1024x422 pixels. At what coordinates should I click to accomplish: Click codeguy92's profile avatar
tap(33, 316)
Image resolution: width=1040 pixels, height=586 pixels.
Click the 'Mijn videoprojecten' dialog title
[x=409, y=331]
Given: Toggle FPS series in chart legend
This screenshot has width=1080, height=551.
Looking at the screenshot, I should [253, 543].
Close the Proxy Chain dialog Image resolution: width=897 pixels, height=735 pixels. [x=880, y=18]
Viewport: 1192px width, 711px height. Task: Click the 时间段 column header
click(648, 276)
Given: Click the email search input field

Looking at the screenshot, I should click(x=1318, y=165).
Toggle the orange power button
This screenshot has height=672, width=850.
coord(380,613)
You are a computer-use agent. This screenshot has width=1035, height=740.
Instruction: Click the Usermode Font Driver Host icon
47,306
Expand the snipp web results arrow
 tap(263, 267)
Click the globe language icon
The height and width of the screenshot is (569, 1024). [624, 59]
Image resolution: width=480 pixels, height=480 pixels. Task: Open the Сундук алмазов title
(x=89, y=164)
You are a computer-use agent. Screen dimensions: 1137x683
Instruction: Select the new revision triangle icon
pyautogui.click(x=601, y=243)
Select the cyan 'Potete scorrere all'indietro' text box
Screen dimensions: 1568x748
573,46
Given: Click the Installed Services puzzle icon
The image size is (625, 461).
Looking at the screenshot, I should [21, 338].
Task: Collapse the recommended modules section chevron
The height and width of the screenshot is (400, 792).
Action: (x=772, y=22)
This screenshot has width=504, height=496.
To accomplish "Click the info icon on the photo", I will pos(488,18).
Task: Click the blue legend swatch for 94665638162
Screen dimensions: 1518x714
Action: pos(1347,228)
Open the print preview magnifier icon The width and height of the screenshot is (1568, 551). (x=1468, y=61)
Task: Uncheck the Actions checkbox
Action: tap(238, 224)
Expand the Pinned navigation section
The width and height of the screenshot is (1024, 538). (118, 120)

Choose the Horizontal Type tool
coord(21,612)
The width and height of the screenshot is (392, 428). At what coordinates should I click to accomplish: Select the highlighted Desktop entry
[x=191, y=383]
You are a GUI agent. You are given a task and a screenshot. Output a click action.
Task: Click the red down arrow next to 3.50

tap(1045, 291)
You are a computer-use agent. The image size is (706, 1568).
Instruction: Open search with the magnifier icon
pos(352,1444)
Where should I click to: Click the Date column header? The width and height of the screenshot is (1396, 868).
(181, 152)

________________________

Quote, with nothing altered, all lines from the start of the entries to the line that carries "You are a computer-use agent. This", inclusive.

▶ **SOLUTION TO THE PROBLEM**:
1024x422 pixels. At what coordinates should I click to accomplish: Click codeguy92's profile avatar
tap(33, 316)
Image resolution: width=1040 pixels, height=586 pixels.
Click the 'Mijn videoprojecten' dialog title
[x=409, y=331]
Given: Toggle FPS series in chart legend
This screenshot has width=1080, height=551.
Looking at the screenshot, I should [253, 543].
Close the Proxy Chain dialog Image resolution: width=897 pixels, height=735 pixels. [x=880, y=18]
Viewport: 1192px width, 711px height. Task: Click the 时间段 column header
click(648, 276)
Given: Click the email search input field

Looking at the screenshot, I should click(x=1318, y=165).
Toggle the orange power button
This screenshot has height=672, width=850.
coord(380,613)
You are a computer-use agent. This screenshot has width=1035, height=740.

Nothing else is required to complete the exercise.